Reinventing the wheel: Dumper Difficulties

Recently I have been routinely committing that most grave crime of reinventing wheels. The wheels are Data::Dumper and Data::Dump.

I can hear the hiss of shock. Dumper!? Why Dumper? Its been a standard module for ever. It was written by G. Sarathy. It's tried and true. (Ditto goes for G. Aas's Dump module)

Well. The first answer is that I dont like their output. Either of them. They do a depth first traversal of their data structures, which while fast and efficient renders cyclic and self referential data structures utterly unrecognizable, and usually completely incomprehensable. What I want (and have written) is a dumper that does a breadth first traversal so that if an object is referenced at multiple places in a data structure I want it to appear in the dump at the highest level it is mentioned, not wherever it gets first encountered in a depth first traversal.

But it turns out that there are even better reasons. Both are buggy.

Data::Dumper while a tried and true workhorse has a number of problems. Under MS it has a memory leak and can not handle large data structures. But even worse it has a very subtle bug with how it outputs references to scalars. This can be seen by the following very simple example

use Data::Dumper;
my ($x,$y);
$y='Foo';
$x=\$y;
print Dumper($x);
__END__
#Outputs
$VAR1=\'Foo';
[download]

Do you see the error? Its not obvious but its serious. The bug is that we can do this $$x='Bar'; but if we take the output of Dumper and try the same thing $$VAR1='Bar'; we get a Modification of a read-only value error.

So the output of Data::Dumper can not be relied on to correctly recreate its input.

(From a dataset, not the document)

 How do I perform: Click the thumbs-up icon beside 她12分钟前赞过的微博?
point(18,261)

And now for Data::Dump. Data::Dump suffers from the same problem with references to scalars as Dumper (hardly suprising as Data::Dump was originally by Sarathy). But it has even more serious problems

use Data::Dump;
my ($x,$y);
$x=\$y;
$y=\$x;
print dump([$x,$y]);
[download]

will cause Data::Dump to go into an infinite loop, which obviously means that we should be cautious to say the least when using Data::Dump for anything non-trivial.

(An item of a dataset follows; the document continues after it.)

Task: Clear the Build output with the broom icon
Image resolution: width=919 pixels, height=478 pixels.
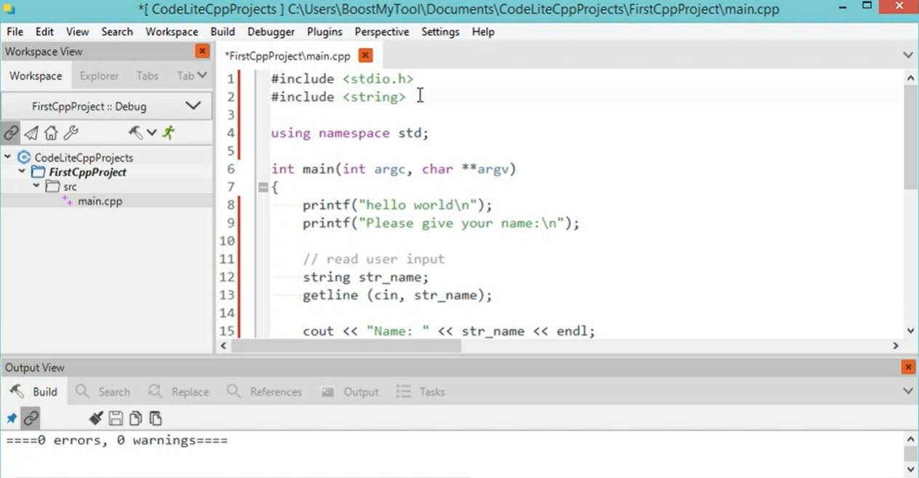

Let this be a warning to those of you that use Data::Dumper or Data::Dump for persistancy purposes (with Storable or MLDBM for example)

So in the process of reinventing the wheel I discovered that the wheel isn't as good as I thought it was in the first place. I wonder how many other modules this applies to? CGI perhaps? Maybe we shouldnt be so harsh on those who think that a little reinventing the wheel isnt a bad thing. You never know we might end up with better wheels in the long run...

BTW, heres how my dumper (Data::BFDump) and Data::Dumper would handle that last example (its a test case that I call "Scalar Cross"), I know which one I would rather try to figure out, and it shows the difference between the results of a depth first traversal and a breadth first traversal.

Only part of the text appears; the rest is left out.